Türkiye Binaların Yangından Korunması Hakkında Yönetmelik, ülkemizde 2002 yılından beri yürürlükte. Yönetmelikte binalarda kullanılacak ürünlerin yangına tepki sınıfları ve yapı elemanlarının yangına dayanım süreleri, kaçış yolları ile ilgili detaylar yangın algılama ve söndürme sistemlerine dair birçok düzenleme içeriyor.
Yönetmeliklerin amacına ulaşması; tasarım aşamasında doğru ürün ve sistem seçiminden başlayıp, standarda uygun ürünlerin doğru şekilde uygulanması ve etkin denetim ile sağlanabilir.
Tüm diğer inşaat süreçlerinde olduğu gibi yalıtım uygulamalarının sağlıklı bir şekilde mevzuatlara uygun olarak hayata geçirilmesi noktasında yerinde yapılacak denetimler büyük önem arz ediyor.
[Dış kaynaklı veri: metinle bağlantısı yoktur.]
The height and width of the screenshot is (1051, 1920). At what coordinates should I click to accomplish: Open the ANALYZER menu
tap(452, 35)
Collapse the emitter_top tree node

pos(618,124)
Bu noktadan hareketle Yapı Denetim Kuruluşlarının her tür yalıtım uygulamalarına yönelik denetim faaliyetlerini de büyük bir özenle yürütmeleri gerekiyor. Ayrıca Çevre ve Şehircilik Bakanlığı’nın beton ve çelik gibi ürünler dahil olmak üzere tüm ürünlere dair denetim ve gözetim faaliyetlerini etkin bir şekilde yürütmesi büyük önem taşıyor.
Yoğun bir şekilde yalıtım malzemesi kullanan inşaat firmaları ve müteahhitler kullanılacak olan yalıtım malzemelerini uygulama öncesi İZODER kuruluşu olan TEBAR A.Ş.’ye göndererek performansını test ettirebilirler. TEBAR A.Ş.; inşaat firmaları ve müteahhitlerin standartlara uygun olmayan ürünleri kullanmadan önce tespit ederek hatalı uygulamaların önüne geçmelerine yardımcı olarak prestiji yüksek projelere imza atmalarına yardımcı olmayı hedefliyor.
Son olarak neler eklemek istersiniz?
Yalıtım bilinci oluşturmak için yaptığımız çalışmaların duyurulması noktasında medya en önemli paydaşlarımızdan biri… Sektörümüze göstermiş olduğunuz ilgiye çok teşekkür ediyoruz.